▶ **TASK STATEMENT**
Every record below is to be copied exactly, with its images omitted.

▶ **ENTRIES PROVIDED**
────────

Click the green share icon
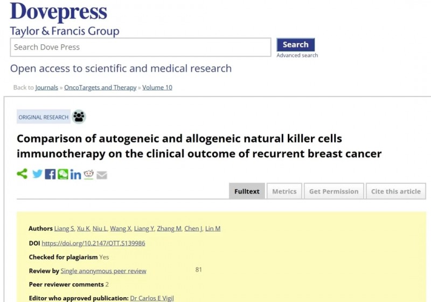This screenshot has height=302, width=431. [22, 174]
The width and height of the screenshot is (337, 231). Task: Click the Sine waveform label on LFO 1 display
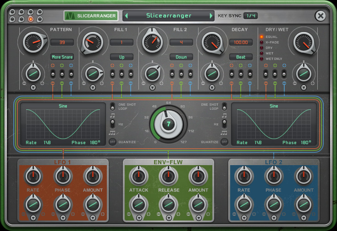(63, 106)
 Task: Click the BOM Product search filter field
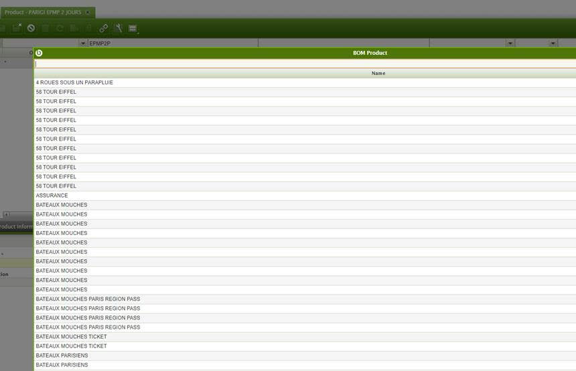click(305, 64)
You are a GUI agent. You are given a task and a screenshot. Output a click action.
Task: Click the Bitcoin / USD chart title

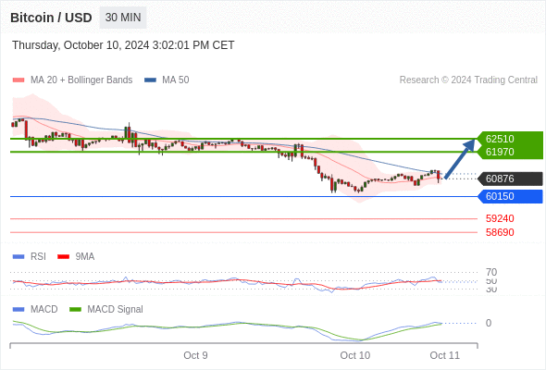(x=51, y=18)
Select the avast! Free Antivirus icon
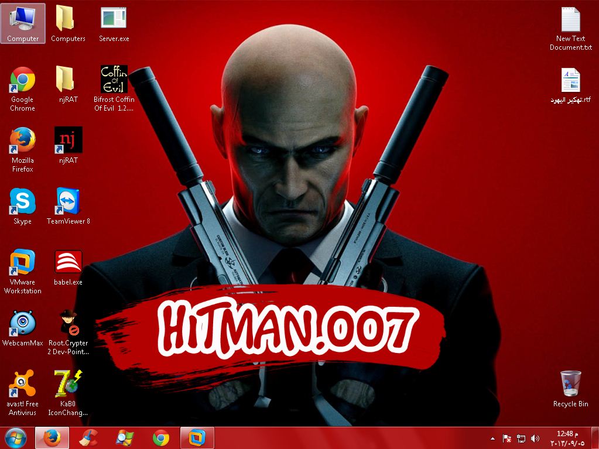The width and height of the screenshot is (599, 449). point(22,385)
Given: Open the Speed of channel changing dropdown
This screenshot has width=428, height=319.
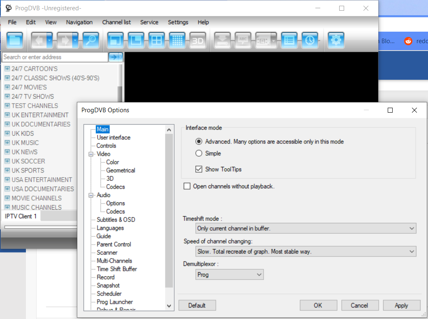Looking at the screenshot, I should tap(306, 252).
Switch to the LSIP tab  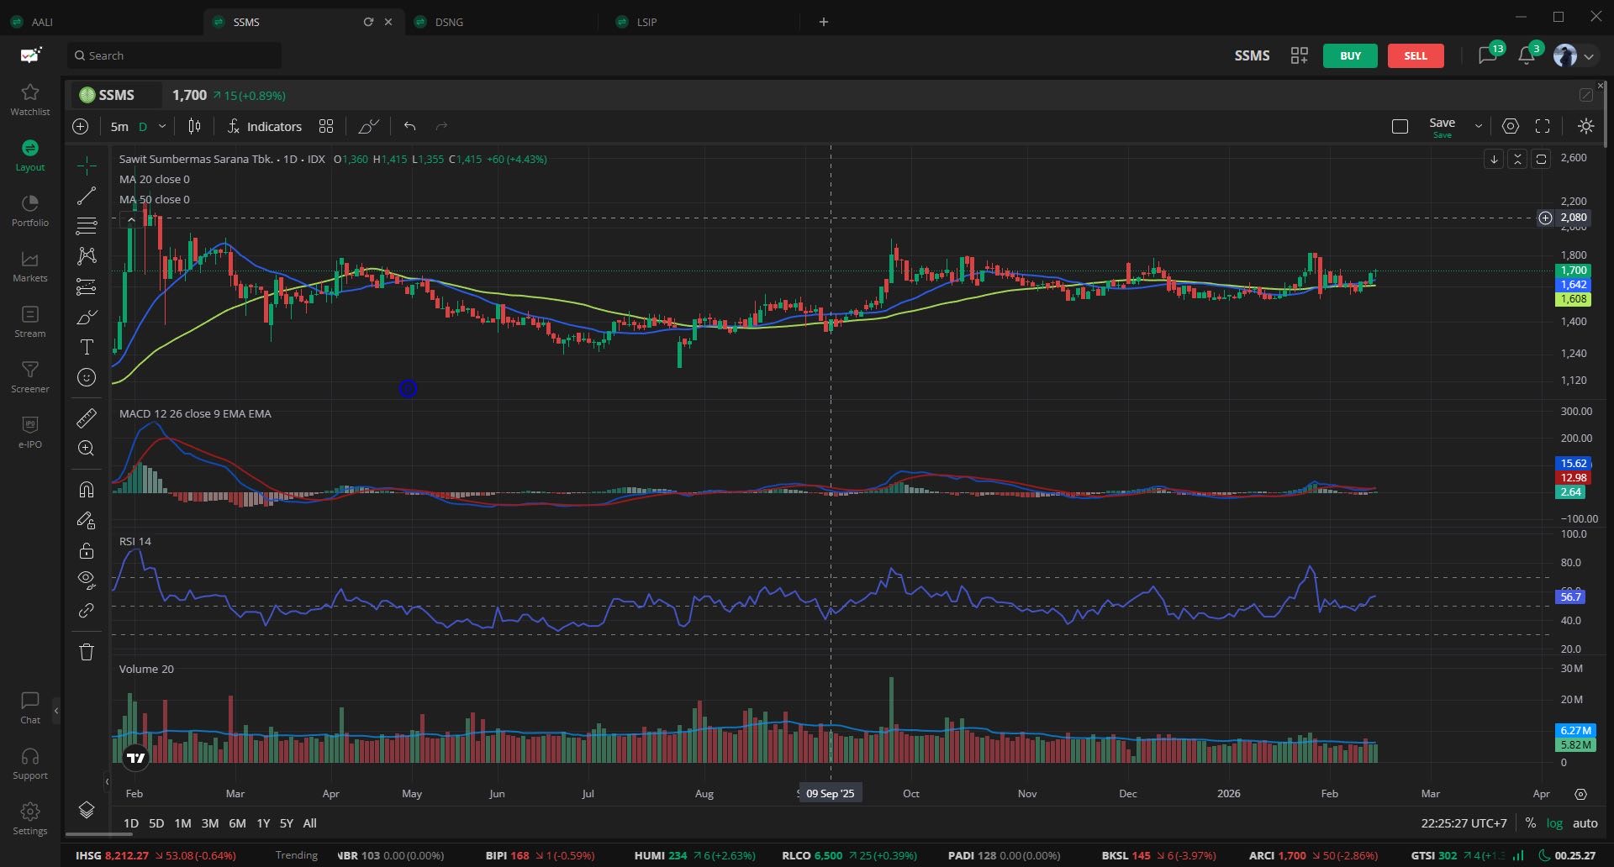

────────

▶ **SOLUTION TO THIS TASK**
Click the green share icon
This screenshot has height=302, width=431. [22, 174]
The width and height of the screenshot is (337, 231). Task: Click the Sine waveform label on LFO 1 display
(63, 106)
 Task: Click the BOM Product search filter field
click(305, 64)
You are a GUI agent. You are given a task and a screenshot. Output a click action.
Task: Click the Bitcoin / USD chart title

(x=51, y=18)
Select the avast! Free Antivirus icon
The width and height of the screenshot is (599, 449). point(22,385)
Given: Open the Speed of channel changing dropdown
This screenshot has width=428, height=319.
Looking at the screenshot, I should tap(306, 252).
Switch to the LSIP tab  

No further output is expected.